Single by Joseph Arthur

from the album Our Shadows Will Remain
- Released: September 26, 2005
- Recorded: 2004
- Genre: Alternative rock
- Length: 3:59 (radio edit) 4:46 (album version)
- Label: 14th Floor Records
- Songwriter: Joseph Arthur
- Producers: Joseph Arthur, Mike Napolitano

Joseph Arthur singles chronology
| "Can't Exist" (2005) | "Even Tho" (2005) | "Devil's Broom" (2006) |

= Even Tho (Joseph Arthur song) =

"Even Tho" is the second single from Joseph Arthur's fourth studio album Our Shadows Will Remain. "Even Tho" features strings provided by the City of Prague Philharmonic. The single was released on September 26, 2005, in the UK on CD and 10" vinyl formats.
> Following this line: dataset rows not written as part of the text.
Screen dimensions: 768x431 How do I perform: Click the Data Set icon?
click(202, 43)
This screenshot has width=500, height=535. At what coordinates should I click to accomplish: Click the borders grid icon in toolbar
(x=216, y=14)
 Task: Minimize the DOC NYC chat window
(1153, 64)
The album takes its title from a line in the song: "No one to hold / The world will make a dream and a prayer out of our bones / To find where we belong / Our shadows will remain even after we are gone."
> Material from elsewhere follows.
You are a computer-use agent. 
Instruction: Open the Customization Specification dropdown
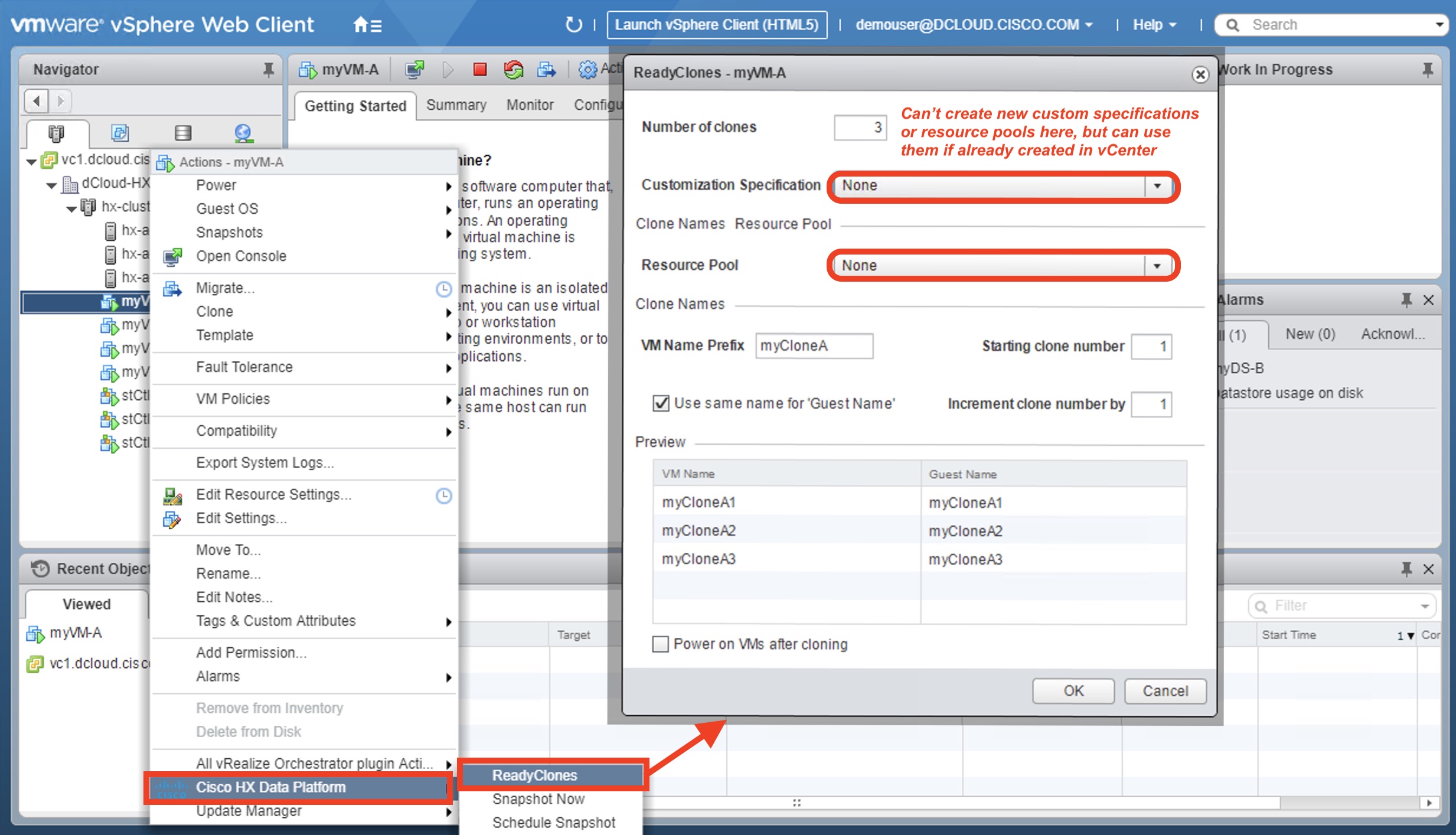coord(1157,186)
A video for the song was produced, directed by Noaz Deshe and David Incorvaia. It features a wind-up toy pig and his adventures through the world. The same footage was used for a music video created for Arthur's song "Failed".

==Track listing==
CD (JA03CD):
1. "Even Tho" (Edit) – 3:59
2. "Even Tho" (Live at 93 Feet East) – 3:57

10" (green vinyl, JA03TE):
1. "Even Tho" – 4:46
2. "Even Tho" (Dan the Automator Remix) – 4:42

==Notes==
- All songs written by Joseph Arthur.
- "Even Tho" produced by Joseph Arthur and Mike Napolitano.
- "Even Tho" recorded live at 93 Feet East, July 20, 2005. Recorded and mixed by Graham Pattison.